Aim of the exercise
Lines in the listing under this task are to be copied exactly.

··· Raw data

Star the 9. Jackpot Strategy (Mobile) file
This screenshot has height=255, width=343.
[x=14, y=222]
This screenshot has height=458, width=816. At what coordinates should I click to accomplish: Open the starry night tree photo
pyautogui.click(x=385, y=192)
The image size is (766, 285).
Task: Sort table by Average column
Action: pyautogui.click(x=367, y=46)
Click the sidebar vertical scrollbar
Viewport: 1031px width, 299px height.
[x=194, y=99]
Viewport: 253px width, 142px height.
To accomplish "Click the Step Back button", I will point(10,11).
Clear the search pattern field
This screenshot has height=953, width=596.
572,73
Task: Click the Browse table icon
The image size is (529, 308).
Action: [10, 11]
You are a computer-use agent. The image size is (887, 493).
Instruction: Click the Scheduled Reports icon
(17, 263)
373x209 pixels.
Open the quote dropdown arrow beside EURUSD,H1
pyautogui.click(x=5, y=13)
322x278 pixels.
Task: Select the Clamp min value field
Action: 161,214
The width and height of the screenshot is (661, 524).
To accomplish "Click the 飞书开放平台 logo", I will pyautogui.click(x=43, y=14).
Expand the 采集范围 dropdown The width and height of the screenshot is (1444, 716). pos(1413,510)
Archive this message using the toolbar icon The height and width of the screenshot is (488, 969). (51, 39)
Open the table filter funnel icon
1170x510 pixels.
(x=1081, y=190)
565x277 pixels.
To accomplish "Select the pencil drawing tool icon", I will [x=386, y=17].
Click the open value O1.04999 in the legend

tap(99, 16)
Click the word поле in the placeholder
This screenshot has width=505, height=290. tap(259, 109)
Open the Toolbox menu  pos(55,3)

······

Answer section
Star the 9. Jackpot Strategy (Mobile) file
This screenshot has height=255, width=343.
[x=14, y=222]
This screenshot has height=458, width=816. At what coordinates should I click to accomplish: Open the starry night tree photo
pyautogui.click(x=385, y=192)
The image size is (766, 285).
Task: Sort table by Average column
Action: pyautogui.click(x=367, y=46)
Click the sidebar vertical scrollbar
Viewport: 1031px width, 299px height.
[x=194, y=99]
Viewport: 253px width, 142px height.
To accomplish "Click the Step Back button", I will point(10,11).
Clear the search pattern field
This screenshot has height=953, width=596.
572,73
Task: Click the Browse table icon
The image size is (529, 308).
Action: [10, 11]
You are a computer-use agent. The image size is (887, 493).
Instruction: Click the Scheduled Reports icon
(17, 263)
373x209 pixels.
Open the quote dropdown arrow beside EURUSD,H1
pyautogui.click(x=5, y=13)
322x278 pixels.
Task: Select the Clamp min value field
Action: 161,214
The width and height of the screenshot is (661, 524).
To accomplish "Click the 飞书开放平台 logo", I will pyautogui.click(x=43, y=14).
Expand the 采集范围 dropdown The width and height of the screenshot is (1444, 716). pos(1413,510)
Archive this message using the toolbar icon The height and width of the screenshot is (488, 969). (51, 39)
Open the table filter funnel icon
1170x510 pixels.
(x=1081, y=190)
565x277 pixels.
To accomplish "Select the pencil drawing tool icon", I will [x=386, y=17].
Click the open value O1.04999 in the legend

tap(99, 16)
Click the word поле in the placeholder
This screenshot has width=505, height=290. tap(259, 109)
Open the Toolbox menu  pos(55,3)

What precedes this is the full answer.